• **REQUEST**: Reproduce each of the following entries word for word, keeping every line as it stands.

--- Start MATERIAL SHOWN ---

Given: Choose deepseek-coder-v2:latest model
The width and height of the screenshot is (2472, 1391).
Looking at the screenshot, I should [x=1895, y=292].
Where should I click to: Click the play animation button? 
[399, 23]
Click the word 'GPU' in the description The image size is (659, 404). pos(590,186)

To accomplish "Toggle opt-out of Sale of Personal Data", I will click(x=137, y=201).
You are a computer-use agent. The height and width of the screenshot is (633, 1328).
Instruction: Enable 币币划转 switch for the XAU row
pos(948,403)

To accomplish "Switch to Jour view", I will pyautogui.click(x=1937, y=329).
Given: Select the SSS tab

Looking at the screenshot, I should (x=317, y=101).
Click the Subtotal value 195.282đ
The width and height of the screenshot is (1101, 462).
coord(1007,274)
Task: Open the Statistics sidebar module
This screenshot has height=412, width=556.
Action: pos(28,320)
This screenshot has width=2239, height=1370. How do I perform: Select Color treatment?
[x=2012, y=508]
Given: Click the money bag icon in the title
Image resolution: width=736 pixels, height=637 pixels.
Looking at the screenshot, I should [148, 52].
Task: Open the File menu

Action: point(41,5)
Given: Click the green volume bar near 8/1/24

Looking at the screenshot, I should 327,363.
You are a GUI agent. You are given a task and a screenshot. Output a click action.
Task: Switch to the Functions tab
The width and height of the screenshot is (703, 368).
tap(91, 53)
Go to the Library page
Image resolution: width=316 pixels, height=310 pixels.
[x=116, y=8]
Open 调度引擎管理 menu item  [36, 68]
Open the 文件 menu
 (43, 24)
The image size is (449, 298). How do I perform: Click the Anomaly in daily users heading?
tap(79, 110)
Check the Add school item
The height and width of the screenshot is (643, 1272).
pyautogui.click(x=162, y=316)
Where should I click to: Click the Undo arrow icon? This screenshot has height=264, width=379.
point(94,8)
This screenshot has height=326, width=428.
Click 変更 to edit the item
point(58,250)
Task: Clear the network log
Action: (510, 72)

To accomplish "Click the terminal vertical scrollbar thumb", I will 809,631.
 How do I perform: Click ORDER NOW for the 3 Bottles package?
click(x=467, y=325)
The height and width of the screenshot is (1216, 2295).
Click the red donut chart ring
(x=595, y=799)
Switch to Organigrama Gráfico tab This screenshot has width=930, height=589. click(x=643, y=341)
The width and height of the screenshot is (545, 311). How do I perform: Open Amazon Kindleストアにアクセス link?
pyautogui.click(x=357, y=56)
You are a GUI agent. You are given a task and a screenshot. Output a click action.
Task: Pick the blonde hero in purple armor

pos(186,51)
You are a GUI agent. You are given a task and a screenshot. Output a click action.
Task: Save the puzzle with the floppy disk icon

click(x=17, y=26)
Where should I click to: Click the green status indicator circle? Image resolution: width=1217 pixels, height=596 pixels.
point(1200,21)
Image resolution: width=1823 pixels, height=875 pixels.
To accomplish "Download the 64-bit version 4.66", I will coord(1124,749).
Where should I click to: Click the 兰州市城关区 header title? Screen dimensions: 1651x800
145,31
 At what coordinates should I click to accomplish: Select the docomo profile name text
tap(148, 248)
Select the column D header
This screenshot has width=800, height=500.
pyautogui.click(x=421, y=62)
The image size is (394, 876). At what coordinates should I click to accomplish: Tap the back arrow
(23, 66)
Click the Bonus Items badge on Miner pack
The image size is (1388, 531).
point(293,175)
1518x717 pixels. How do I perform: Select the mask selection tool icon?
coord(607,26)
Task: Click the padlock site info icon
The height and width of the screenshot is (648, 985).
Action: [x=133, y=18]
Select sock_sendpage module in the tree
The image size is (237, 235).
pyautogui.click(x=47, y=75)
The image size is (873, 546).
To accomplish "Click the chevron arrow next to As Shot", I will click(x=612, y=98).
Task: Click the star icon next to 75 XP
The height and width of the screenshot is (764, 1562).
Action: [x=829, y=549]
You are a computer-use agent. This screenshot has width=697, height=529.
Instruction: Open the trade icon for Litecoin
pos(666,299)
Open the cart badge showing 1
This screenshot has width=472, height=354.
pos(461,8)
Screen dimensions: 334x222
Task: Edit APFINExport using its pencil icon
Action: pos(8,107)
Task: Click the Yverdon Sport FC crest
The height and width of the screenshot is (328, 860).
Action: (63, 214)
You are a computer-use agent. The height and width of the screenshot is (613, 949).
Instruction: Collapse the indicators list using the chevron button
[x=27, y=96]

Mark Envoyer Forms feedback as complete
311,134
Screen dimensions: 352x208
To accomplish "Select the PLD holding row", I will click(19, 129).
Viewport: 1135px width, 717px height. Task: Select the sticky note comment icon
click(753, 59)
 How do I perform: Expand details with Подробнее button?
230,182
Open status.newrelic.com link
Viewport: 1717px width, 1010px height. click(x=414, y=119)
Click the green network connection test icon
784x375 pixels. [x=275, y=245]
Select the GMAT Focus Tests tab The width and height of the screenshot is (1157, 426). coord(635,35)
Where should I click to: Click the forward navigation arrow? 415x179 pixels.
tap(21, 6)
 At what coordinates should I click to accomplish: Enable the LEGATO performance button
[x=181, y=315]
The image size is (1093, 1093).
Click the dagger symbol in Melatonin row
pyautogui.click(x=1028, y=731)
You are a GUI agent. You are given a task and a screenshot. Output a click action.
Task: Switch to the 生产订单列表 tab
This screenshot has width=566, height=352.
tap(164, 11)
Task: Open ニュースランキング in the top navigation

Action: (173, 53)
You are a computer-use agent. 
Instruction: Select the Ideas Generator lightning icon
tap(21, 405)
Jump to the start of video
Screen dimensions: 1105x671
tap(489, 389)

--- End MATERIAL SHOWN ---

• **TASK RESPONSE**:
Given: Choose deepseek-coder-v2:latest model
The width and height of the screenshot is (2472, 1391).
Looking at the screenshot, I should [x=1895, y=292].
Where should I click to: Click the play animation button? 
[399, 23]
Click the word 'GPU' in the description The image size is (659, 404). pos(590,186)

To accomplish "Toggle opt-out of Sale of Personal Data", I will click(x=137, y=201).
You are a computer-use agent. The height and width of the screenshot is (633, 1328).
Instruction: Enable 币币划转 switch for the XAU row
pos(948,403)

To accomplish "Switch to Jour view", I will pyautogui.click(x=1937, y=329).
Given: Select the SSS tab

Looking at the screenshot, I should (x=317, y=101).
Click the Subtotal value 195.282đ
The width and height of the screenshot is (1101, 462).
coord(1007,274)
Task: Open the Statistics sidebar module
This screenshot has height=412, width=556.
Action: pos(28,320)
This screenshot has width=2239, height=1370. How do I perform: Select Color treatment?
[x=2012, y=508]
Given: Click the money bag icon in the title
Image resolution: width=736 pixels, height=637 pixels.
Looking at the screenshot, I should [148, 52].
Task: Open the File menu

Action: point(41,5)
Given: Click the green volume bar near 8/1/24

Looking at the screenshot, I should 327,363.
You are a GUI agent. You are given a task and a screenshot. Output a click action.
Task: Switch to the Functions tab
The width and height of the screenshot is (703, 368).
tap(91, 53)
Go to the Library page
Image resolution: width=316 pixels, height=310 pixels.
[x=116, y=8]
Open 调度引擎管理 menu item  [36, 68]
Open the 文件 menu
 (43, 24)
The image size is (449, 298). How do I perform: Click the Anomaly in daily users heading?
tap(79, 110)
Check the Add school item
The height and width of the screenshot is (643, 1272).
pyautogui.click(x=162, y=316)
Where should I click to: Click the Undo arrow icon? This screenshot has height=264, width=379.
point(94,8)
This screenshot has height=326, width=428.
Click 変更 to edit the item
point(58,250)
Task: Clear the network log
Action: (510, 72)

To accomplish "Click the terminal vertical scrollbar thumb", I will 809,631.
 How do I perform: Click ORDER NOW for the 3 Bottles package?
click(x=467, y=325)
The height and width of the screenshot is (1216, 2295).
Click the red donut chart ring
(x=595, y=799)
Switch to Organigrama Gráfico tab This screenshot has width=930, height=589. click(x=643, y=341)
The width and height of the screenshot is (545, 311). How do I perform: Open Amazon Kindleストアにアクセス link?
pyautogui.click(x=357, y=56)
You are a GUI agent. You are given a task and a screenshot. Output a click action.
Task: Pick the blonde hero in purple armor

pos(186,51)
You are a GUI agent. You are given a task and a screenshot. Output a click action.
Task: Save the puzzle with the floppy disk icon

click(x=17, y=26)
Where should I click to: Click the green status indicator circle? Image resolution: width=1217 pixels, height=596 pixels.
point(1200,21)
Image resolution: width=1823 pixels, height=875 pixels.
To accomplish "Download the 64-bit version 4.66", I will coord(1124,749).
Where should I click to: Click the 兰州市城关区 header title? Screen dimensions: 1651x800
145,31
 At what coordinates should I click to accomplish: Select the docomo profile name text
tap(148, 248)
Select the column D header
This screenshot has width=800, height=500.
pyautogui.click(x=421, y=62)
The image size is (394, 876). At what coordinates should I click to accomplish: Tap the back arrow
(23, 66)
Click the Bonus Items badge on Miner pack
The image size is (1388, 531).
point(293,175)
1518x717 pixels. How do I perform: Select the mask selection tool icon?
coord(607,26)
Task: Click the padlock site info icon
The height and width of the screenshot is (648, 985).
Action: [x=133, y=18]
Select sock_sendpage module in the tree
The image size is (237, 235).
pyautogui.click(x=47, y=75)
The image size is (873, 546).
To accomplish "Click the chevron arrow next to As Shot", I will click(x=612, y=98).
Task: Click the star icon next to 75 XP
The height and width of the screenshot is (764, 1562).
Action: [x=829, y=549]
You are a computer-use agent. This screenshot has width=697, height=529.
Instruction: Open the trade icon for Litecoin
pos(666,299)
Open the cart badge showing 1
This screenshot has width=472, height=354.
pos(461,8)
Screen dimensions: 334x222
Task: Edit APFINExport using its pencil icon
Action: pos(8,107)
Task: Click the Yverdon Sport FC crest
The height and width of the screenshot is (328, 860).
Action: (63, 214)
You are a computer-use agent. The height and width of the screenshot is (613, 949).
Instruction: Collapse the indicators list using the chevron button
[x=27, y=96]

Mark Envoyer Forms feedback as complete
311,134
Screen dimensions: 352x208
To accomplish "Select the PLD holding row", I will click(19, 129).
Viewport: 1135px width, 717px height. Task: Select the sticky note comment icon
click(753, 59)
 How do I perform: Expand details with Подробнее button?
230,182
Open status.newrelic.com link
Viewport: 1717px width, 1010px height. click(x=414, y=119)
Click the green network connection test icon
784x375 pixels. [x=275, y=245]
Select the GMAT Focus Tests tab The width and height of the screenshot is (1157, 426). coord(635,35)
Where should I click to: Click the forward navigation arrow? 415x179 pixels.
tap(21, 6)
 At what coordinates should I click to accomplish: Enable the LEGATO performance button
[x=181, y=315]
The image size is (1093, 1093).
Click the dagger symbol in Melatonin row
pyautogui.click(x=1028, y=731)
You are a GUI agent. You are given a task and a screenshot. Output a click action.
Task: Switch to the 生产订单列表 tab
This screenshot has width=566, height=352.
tap(164, 11)
Task: Open ニュースランキング in the top navigation

Action: (173, 53)
You are a computer-use agent. 
Instruction: Select the Ideas Generator lightning icon
tap(21, 405)
Jump to the start of video
Screen dimensions: 1105x671
tap(489, 389)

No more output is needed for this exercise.